Judd, William R.; Davis, George A.; Winstead, P. Shane; Steinke, Douglas T.; Clifford, Timothy M.; Macaulay, Tracy E.
October 2009
Hospital Pharmacy;Oct2009, Vol. 44 Issue 10, p888
Academic Journal
Purpose: Stress-related mucosal disease (SRMD) can adversely affect patient morbidity and mortality. The use of stress ulcer prophylaxis (SUP) in patients with no risk factors for clinically important bleeding, however, is contributing to health care-related adverse events, drug interactions, and costs. The objective was to determine the percentage of hospitalized patients who receive SUP without an approved indication and to evaluate the financial impact of inappropriate prescribing as well as the risk for significant drug-drug interactions. Methods: A retrospective chart review was performed of hospitalized adult cardiology, family medicine, and internal medicine patients between July 1, 2006 and June 30, 2007. Prescribing of acid suppressive therapy (AST) during hospital admission and indications for SUP were evaluated.
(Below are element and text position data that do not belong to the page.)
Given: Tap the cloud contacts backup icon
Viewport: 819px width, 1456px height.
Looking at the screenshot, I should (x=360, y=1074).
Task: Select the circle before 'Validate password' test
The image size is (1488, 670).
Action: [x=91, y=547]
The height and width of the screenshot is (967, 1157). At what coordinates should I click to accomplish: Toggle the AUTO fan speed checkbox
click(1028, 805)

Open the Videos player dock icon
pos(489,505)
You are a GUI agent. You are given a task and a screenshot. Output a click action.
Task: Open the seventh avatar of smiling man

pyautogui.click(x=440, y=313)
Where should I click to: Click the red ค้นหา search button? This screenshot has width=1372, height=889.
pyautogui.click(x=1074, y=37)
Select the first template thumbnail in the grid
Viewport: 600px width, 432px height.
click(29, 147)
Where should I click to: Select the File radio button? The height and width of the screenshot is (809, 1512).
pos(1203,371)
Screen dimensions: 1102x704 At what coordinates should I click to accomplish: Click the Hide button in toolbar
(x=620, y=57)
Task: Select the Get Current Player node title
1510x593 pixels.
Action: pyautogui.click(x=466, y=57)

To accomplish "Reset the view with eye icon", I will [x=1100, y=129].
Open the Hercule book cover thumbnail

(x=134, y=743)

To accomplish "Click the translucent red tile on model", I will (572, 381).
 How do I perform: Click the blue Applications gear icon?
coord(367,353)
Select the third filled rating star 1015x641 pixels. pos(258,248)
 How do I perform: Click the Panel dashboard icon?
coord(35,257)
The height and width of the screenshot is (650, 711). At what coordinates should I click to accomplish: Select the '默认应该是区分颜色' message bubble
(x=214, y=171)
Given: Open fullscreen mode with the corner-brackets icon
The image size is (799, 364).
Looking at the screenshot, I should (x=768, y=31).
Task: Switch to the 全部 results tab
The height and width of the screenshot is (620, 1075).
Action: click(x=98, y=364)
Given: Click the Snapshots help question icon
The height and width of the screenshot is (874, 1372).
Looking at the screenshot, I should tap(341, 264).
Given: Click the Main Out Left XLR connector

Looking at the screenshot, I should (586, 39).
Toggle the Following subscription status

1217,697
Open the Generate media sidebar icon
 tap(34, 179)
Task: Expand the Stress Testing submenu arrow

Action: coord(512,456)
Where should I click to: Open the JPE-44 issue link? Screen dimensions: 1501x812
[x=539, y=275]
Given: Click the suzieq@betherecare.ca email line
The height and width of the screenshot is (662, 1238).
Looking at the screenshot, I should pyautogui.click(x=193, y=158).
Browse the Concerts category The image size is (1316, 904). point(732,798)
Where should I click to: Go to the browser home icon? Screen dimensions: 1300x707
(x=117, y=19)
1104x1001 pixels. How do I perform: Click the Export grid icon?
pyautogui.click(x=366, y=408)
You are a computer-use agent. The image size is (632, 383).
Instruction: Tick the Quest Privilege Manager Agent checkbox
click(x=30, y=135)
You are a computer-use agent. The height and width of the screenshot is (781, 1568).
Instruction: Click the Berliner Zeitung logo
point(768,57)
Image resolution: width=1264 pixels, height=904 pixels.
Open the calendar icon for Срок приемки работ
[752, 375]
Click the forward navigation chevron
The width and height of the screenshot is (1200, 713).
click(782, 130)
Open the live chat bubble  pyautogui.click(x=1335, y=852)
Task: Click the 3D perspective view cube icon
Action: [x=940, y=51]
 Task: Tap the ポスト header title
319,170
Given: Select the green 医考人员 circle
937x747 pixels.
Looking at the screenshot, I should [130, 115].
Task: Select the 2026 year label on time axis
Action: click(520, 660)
Concomitant medications, cost of therapy, and discharge medications were assessed as secondary outcomes. Results: Of the 4,603 patients admitted during the study period, 418 were randomly selected for study inclusion. Approximately 53% (221/418) of the selected patients received SUP during hospital admission, 93% (206/221) of whom had no indication for prophylaxis. Of those who continued AST at discharge (14%; 31/221), 84% (26/31) had no approved indication. Overuse of SUP resulted in 77 potential drug-drug interactions and an estimated 30-day outpatient cost of $37,950 for patients receiving these medications at discharge. Conclusion: SUP is frequently prescribed to non-critically ill patients when the risk of SRMD is low. Use of SUP for patients who do not meet evidence-based criteria appears to contribute to increased health care expenditures, potential adverse events, and drug interactions.